» Brief: Every line with the string "dropdown" must be copied from the entries below.

•••••

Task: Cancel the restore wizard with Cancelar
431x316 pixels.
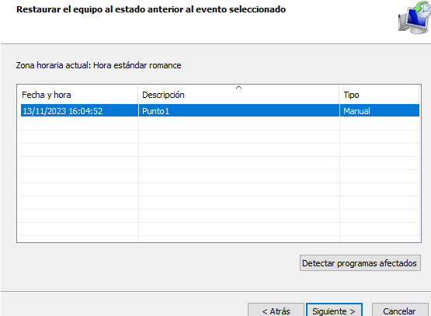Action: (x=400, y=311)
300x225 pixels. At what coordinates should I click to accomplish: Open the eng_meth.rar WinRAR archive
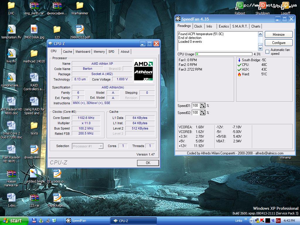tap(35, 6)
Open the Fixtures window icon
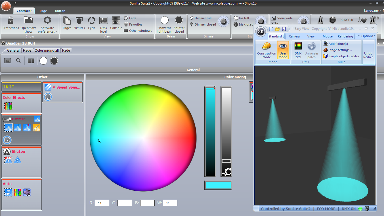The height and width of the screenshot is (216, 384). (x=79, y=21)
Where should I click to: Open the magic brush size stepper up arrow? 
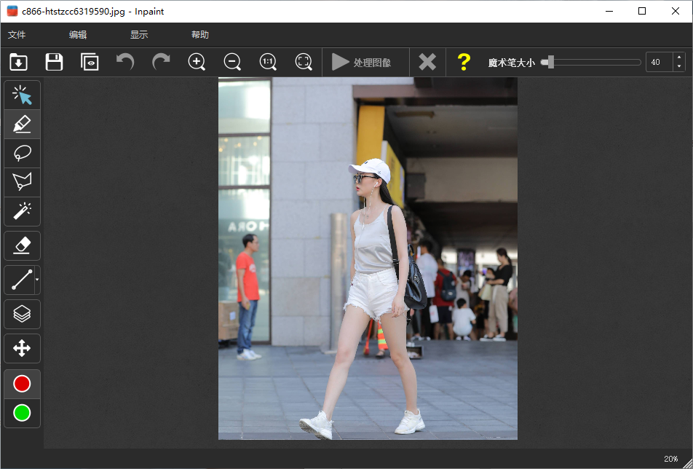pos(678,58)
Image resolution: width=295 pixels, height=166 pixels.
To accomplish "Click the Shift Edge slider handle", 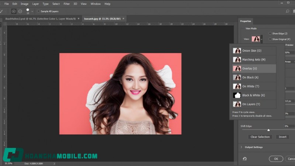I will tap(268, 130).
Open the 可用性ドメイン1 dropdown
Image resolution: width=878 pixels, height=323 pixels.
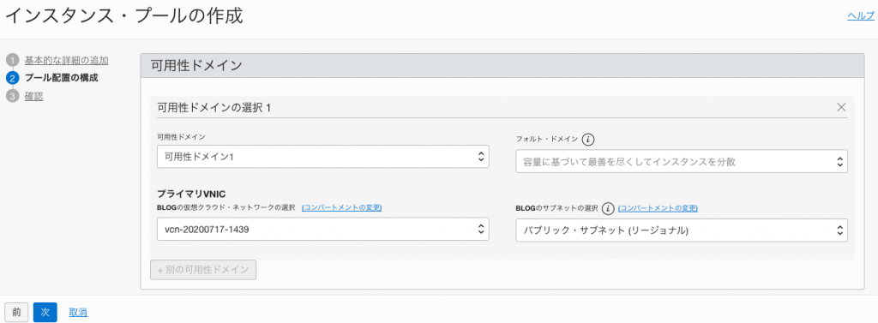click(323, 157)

•••••

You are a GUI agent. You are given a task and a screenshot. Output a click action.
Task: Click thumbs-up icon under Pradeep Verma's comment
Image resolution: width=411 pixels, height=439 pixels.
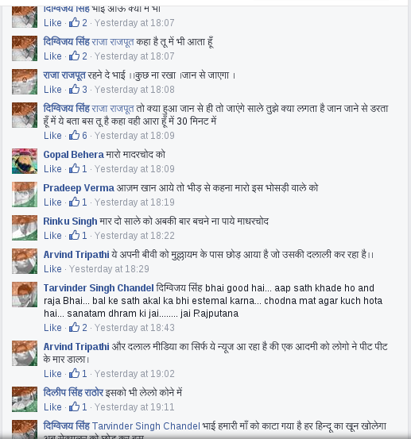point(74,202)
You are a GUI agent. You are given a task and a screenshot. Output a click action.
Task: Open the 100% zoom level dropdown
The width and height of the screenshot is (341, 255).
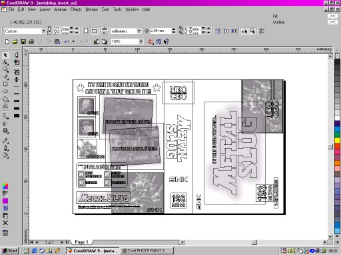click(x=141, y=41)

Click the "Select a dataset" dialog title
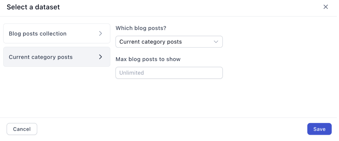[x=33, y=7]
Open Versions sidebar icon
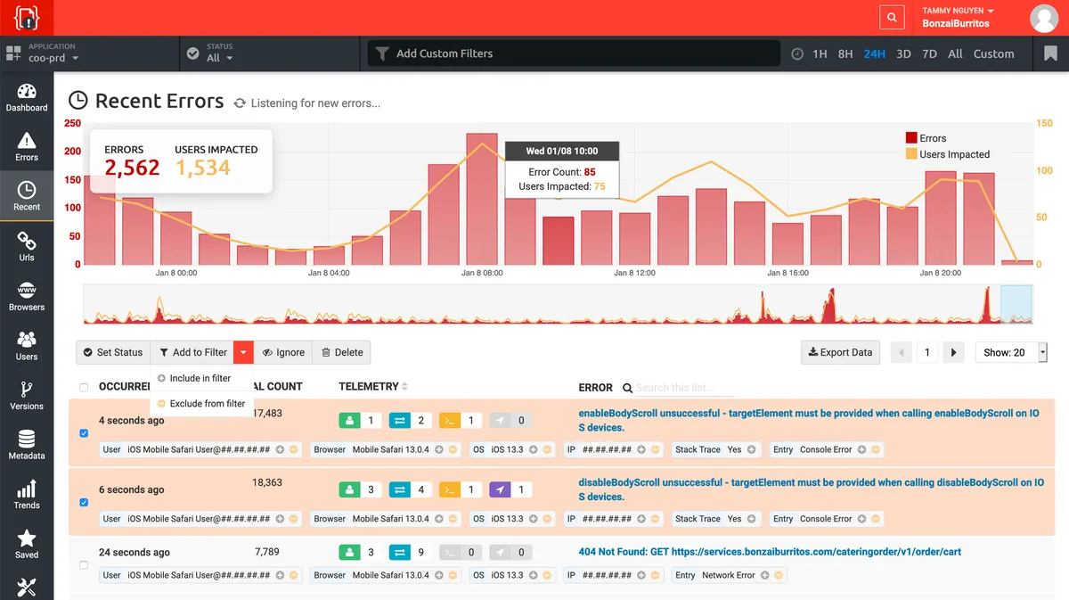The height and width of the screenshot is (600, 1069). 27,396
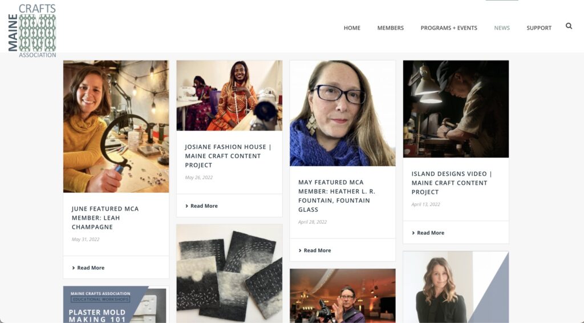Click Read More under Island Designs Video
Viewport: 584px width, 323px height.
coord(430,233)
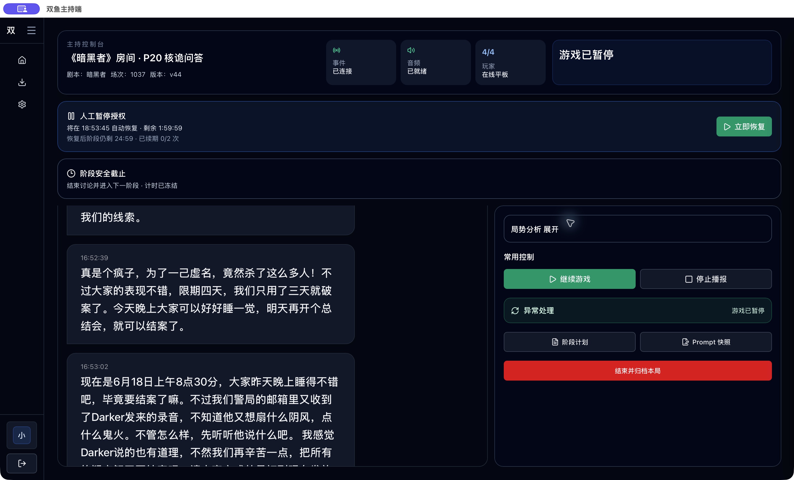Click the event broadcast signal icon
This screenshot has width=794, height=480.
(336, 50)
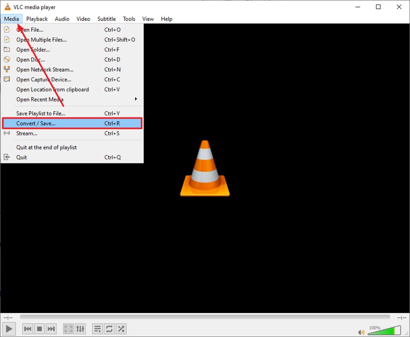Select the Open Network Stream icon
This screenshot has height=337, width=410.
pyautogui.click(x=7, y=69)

•••••

» Output of the task:
Open the 可用性ドメイン1 dropdown
Task: Open the 100% zoom level dropdown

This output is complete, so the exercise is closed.